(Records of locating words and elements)
***

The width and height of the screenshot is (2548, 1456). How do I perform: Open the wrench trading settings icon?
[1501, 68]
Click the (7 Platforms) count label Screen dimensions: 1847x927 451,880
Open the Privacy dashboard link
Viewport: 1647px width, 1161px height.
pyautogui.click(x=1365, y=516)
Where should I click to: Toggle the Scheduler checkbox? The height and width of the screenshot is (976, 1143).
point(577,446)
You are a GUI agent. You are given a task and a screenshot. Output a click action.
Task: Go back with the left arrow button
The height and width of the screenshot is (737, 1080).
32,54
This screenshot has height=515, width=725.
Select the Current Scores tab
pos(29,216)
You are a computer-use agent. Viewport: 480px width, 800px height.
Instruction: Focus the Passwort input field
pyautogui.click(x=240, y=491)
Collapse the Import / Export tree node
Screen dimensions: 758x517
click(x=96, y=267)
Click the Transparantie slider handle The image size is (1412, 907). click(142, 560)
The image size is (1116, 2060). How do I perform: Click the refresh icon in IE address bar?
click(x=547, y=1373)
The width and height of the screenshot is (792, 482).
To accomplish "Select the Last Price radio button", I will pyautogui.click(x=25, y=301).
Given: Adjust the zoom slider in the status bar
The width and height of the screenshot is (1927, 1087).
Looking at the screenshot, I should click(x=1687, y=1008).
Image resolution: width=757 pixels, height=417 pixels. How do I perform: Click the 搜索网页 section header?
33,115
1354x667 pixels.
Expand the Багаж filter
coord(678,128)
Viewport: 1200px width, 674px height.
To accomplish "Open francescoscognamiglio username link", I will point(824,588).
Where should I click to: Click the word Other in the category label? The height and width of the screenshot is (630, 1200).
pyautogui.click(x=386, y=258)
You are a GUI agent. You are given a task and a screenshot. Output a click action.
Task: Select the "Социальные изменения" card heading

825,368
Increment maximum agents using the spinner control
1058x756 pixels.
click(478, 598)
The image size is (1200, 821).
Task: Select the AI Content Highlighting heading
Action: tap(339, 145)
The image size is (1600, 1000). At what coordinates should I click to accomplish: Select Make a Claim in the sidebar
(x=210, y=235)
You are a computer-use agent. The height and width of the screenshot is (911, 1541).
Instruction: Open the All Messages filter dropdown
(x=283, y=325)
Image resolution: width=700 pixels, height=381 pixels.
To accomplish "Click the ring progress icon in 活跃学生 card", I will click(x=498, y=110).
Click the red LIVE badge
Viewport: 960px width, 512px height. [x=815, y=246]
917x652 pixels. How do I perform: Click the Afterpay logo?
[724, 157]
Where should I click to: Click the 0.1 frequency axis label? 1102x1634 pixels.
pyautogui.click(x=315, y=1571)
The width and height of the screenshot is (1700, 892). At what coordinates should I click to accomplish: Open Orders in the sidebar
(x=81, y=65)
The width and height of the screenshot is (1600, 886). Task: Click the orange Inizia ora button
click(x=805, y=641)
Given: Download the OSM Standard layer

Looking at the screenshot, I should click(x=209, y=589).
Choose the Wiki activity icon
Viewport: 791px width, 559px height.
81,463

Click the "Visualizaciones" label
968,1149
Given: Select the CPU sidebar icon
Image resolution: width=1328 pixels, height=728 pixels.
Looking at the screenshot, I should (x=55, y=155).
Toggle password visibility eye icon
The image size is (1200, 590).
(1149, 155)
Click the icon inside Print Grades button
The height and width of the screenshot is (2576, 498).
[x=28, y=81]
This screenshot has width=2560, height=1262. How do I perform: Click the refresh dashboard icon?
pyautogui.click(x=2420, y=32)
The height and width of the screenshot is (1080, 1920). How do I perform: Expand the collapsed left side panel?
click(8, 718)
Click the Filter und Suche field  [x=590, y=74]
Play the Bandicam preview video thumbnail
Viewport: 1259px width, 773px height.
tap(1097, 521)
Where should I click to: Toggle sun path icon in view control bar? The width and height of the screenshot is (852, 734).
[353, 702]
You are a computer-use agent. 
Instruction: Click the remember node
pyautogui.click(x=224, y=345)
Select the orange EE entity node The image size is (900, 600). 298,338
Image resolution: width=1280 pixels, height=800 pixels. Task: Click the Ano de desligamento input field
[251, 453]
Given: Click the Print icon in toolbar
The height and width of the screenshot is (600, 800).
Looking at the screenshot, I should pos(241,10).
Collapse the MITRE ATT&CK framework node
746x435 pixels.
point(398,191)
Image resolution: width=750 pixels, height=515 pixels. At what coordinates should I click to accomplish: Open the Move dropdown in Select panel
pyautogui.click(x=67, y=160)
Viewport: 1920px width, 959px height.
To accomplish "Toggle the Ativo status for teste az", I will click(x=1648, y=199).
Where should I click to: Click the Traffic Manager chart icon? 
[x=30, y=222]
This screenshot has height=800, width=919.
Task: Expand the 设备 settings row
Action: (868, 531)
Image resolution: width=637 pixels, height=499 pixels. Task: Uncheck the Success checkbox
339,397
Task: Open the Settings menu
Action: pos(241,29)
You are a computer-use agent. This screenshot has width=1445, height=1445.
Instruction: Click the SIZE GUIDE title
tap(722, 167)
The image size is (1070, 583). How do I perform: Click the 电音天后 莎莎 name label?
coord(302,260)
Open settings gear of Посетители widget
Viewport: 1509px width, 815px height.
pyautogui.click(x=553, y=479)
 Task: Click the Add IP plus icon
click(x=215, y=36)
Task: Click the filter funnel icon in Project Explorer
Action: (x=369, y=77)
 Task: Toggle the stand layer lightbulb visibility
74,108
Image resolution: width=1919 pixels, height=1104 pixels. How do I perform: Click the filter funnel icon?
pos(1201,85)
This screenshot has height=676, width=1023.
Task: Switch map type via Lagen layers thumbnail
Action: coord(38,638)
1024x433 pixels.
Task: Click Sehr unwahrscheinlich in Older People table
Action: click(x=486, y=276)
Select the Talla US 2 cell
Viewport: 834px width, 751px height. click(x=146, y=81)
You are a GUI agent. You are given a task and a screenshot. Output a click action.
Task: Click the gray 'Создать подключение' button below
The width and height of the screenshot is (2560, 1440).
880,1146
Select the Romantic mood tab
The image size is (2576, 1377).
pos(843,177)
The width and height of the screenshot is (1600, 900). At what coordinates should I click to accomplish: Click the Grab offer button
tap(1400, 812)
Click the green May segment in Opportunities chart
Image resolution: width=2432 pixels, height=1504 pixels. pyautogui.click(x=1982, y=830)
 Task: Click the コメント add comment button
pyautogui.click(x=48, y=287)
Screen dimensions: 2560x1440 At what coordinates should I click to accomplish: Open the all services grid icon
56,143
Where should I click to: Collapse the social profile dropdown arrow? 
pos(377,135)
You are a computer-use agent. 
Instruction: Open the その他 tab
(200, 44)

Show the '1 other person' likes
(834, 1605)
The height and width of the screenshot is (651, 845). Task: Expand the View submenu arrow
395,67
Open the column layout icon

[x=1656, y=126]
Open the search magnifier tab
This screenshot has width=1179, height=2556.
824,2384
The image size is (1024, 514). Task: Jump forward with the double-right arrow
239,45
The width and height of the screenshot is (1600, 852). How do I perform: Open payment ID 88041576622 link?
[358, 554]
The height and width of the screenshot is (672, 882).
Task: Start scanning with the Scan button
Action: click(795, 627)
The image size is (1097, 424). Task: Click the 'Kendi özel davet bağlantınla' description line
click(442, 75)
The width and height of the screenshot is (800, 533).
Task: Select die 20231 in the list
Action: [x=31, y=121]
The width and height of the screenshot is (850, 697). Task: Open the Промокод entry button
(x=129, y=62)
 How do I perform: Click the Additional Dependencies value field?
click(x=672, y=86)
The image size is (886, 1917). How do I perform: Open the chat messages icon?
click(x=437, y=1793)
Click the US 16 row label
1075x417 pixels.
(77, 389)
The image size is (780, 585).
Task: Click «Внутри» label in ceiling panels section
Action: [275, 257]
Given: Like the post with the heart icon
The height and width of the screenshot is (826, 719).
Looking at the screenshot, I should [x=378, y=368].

***

(Problem details)
Please rewrite the records from the line with "The width and height of the screenshot is (1700, 892)." to the line with "[x=28, y=81]", replacing "Print Grades" with "Export Grades" and keeping everything else the same.

(The result)
The width and height of the screenshot is (1700, 892). At what coordinates should I click to accomplish: Open Orders in the sidebar
(x=81, y=65)
The width and height of the screenshot is (1600, 886). Task: Click the orange Inizia ora button
click(x=805, y=641)
Given: Download the OSM Standard layer

Looking at the screenshot, I should click(x=209, y=589).
Choose the Wiki activity icon
Viewport: 791px width, 559px height.
81,463

Click the "Visualizaciones" label
968,1149
Given: Select the CPU sidebar icon
Image resolution: width=1328 pixels, height=728 pixels.
Looking at the screenshot, I should (x=55, y=155).
Toggle password visibility eye icon
The image size is (1200, 590).
(1149, 155)
Click the icon inside Export Grades button
The height and width of the screenshot is (2576, 498).
[x=28, y=81]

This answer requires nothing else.